I devoted my summer to taking care of my precious, precious boy, and a large portion of his side and back were still bare from where he had been shaved for the surgery when I left for college the first week of August. At Thanksgiving, Christmas, and after my birthday in February I rushed the five hundred miles home to see my puppies, knowing that Mocha was sick and ailing and that I might not be able to spend much more time with him.
This weekend, that realization became painfully real.
Mocha has stopped eating, and I can do nothing but worry about him. I know that he has grown old enough that he is simply letting go. Mommy says he doesn't seem to be suffering; it simply seems to be his time.
I will be home Thursday night. I have been praying constantly that I will have just Thursday night, just one more night to spend with my precious boy.
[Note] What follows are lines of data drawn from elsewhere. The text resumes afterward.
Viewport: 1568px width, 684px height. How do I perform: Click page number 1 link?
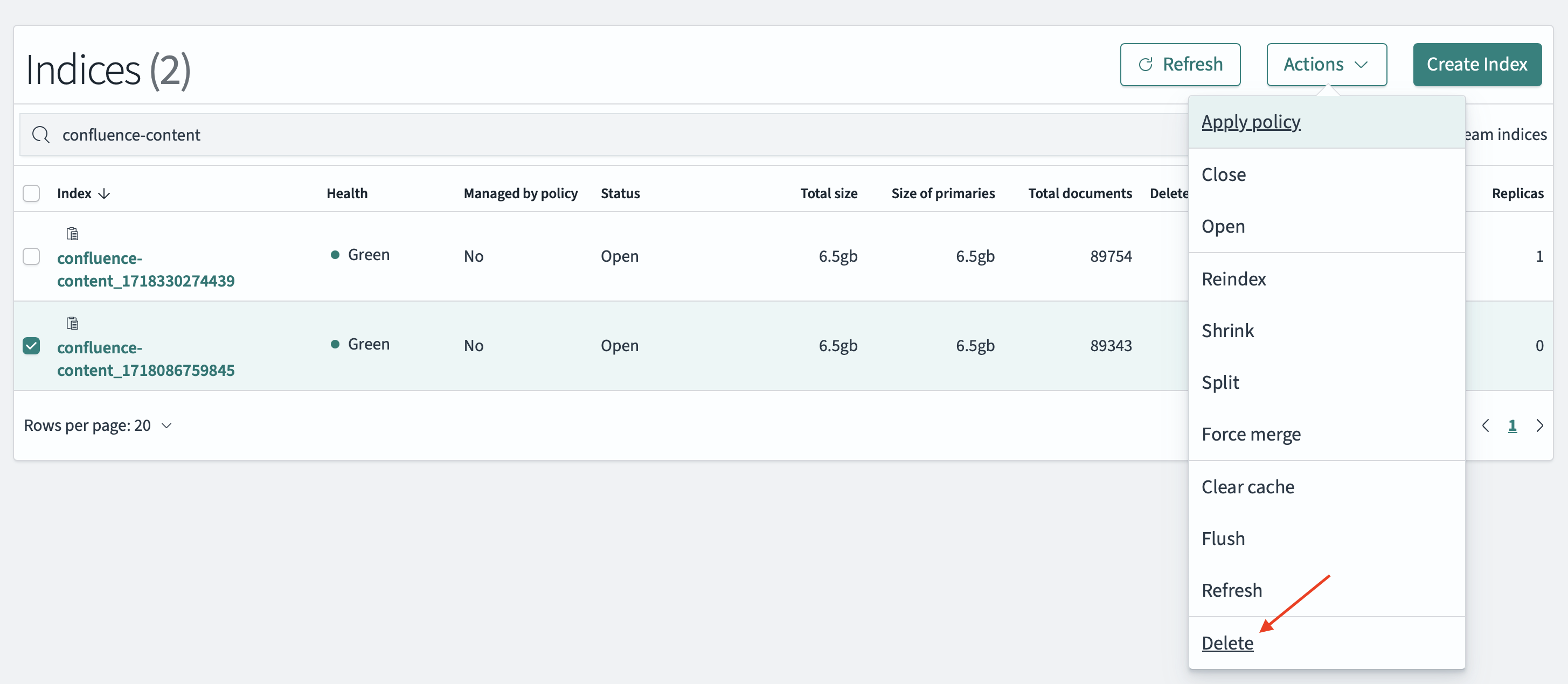pos(1512,425)
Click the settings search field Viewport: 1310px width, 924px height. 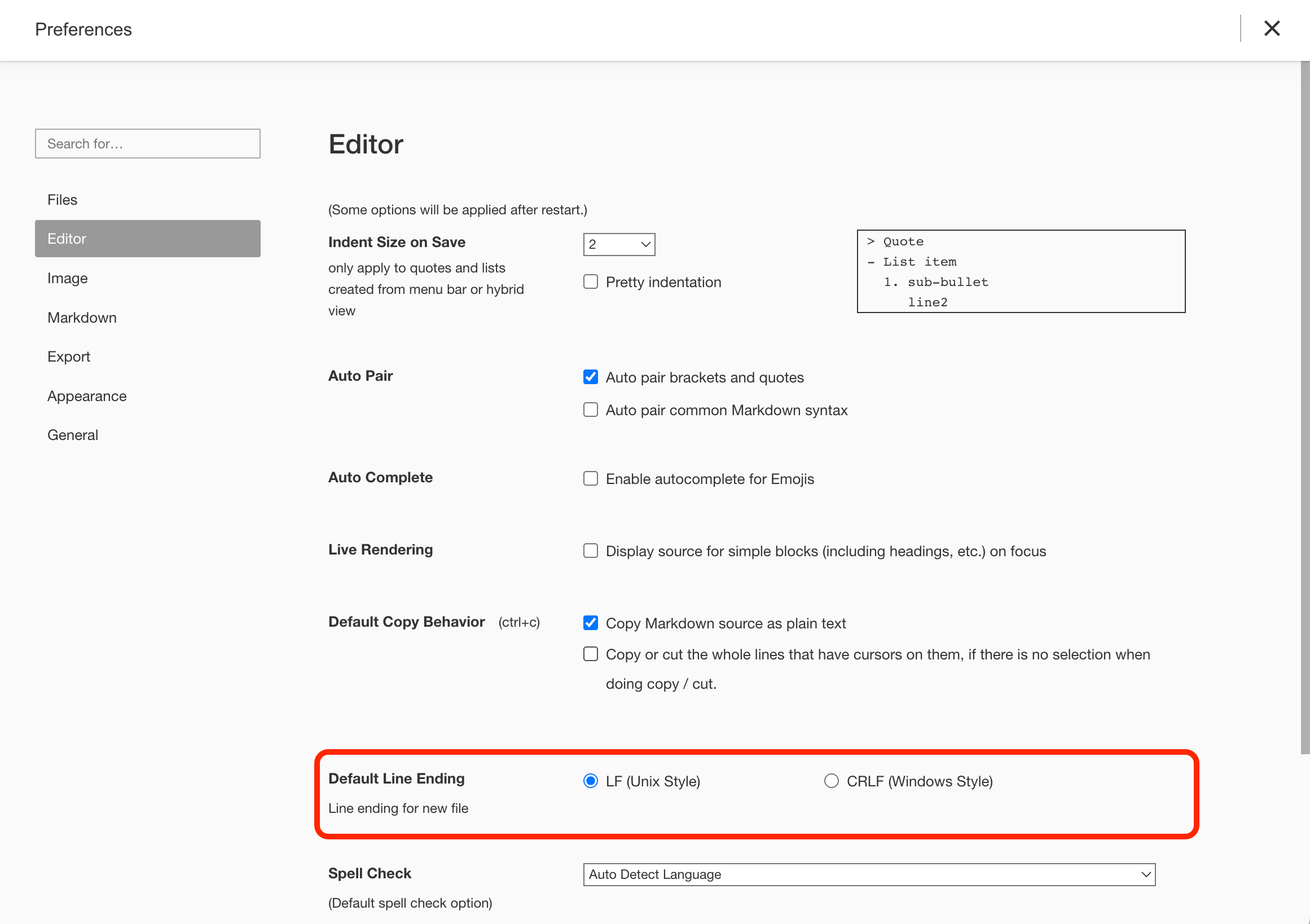(x=147, y=143)
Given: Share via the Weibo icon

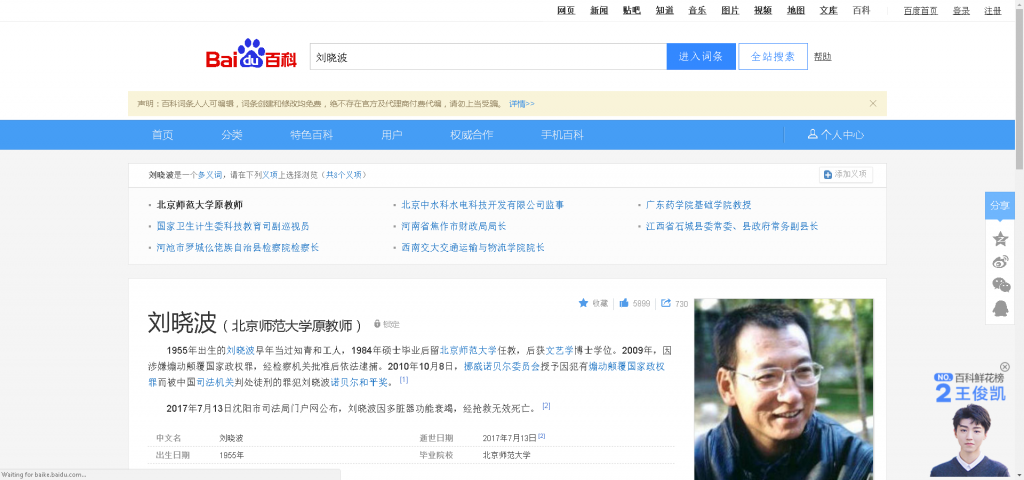Looking at the screenshot, I should (x=1000, y=261).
For all I know, I will wake up in the morning to a call from my mother telling me not to be in such a hurry, that my Mocha has passed peacefully in the night into a land of endless ham bones and always cool, clear weather, with never a thunderstorm and never a shortage of hands to love him, full of endless fields for running and all the cool water he can drink. I know that that is where he will be, and I pray that he suffers as little as possible on his way there. My beautiful Mocha has lived a long and happy life, but he has also been sick for several years, and I want him to suffer no more.
But please, Lord... one more night with my baby. One more night with the dog who has been my ever faithful, ever loving companion for the past thirteen years.
I love you, Mocha my dear. May you rest in peace.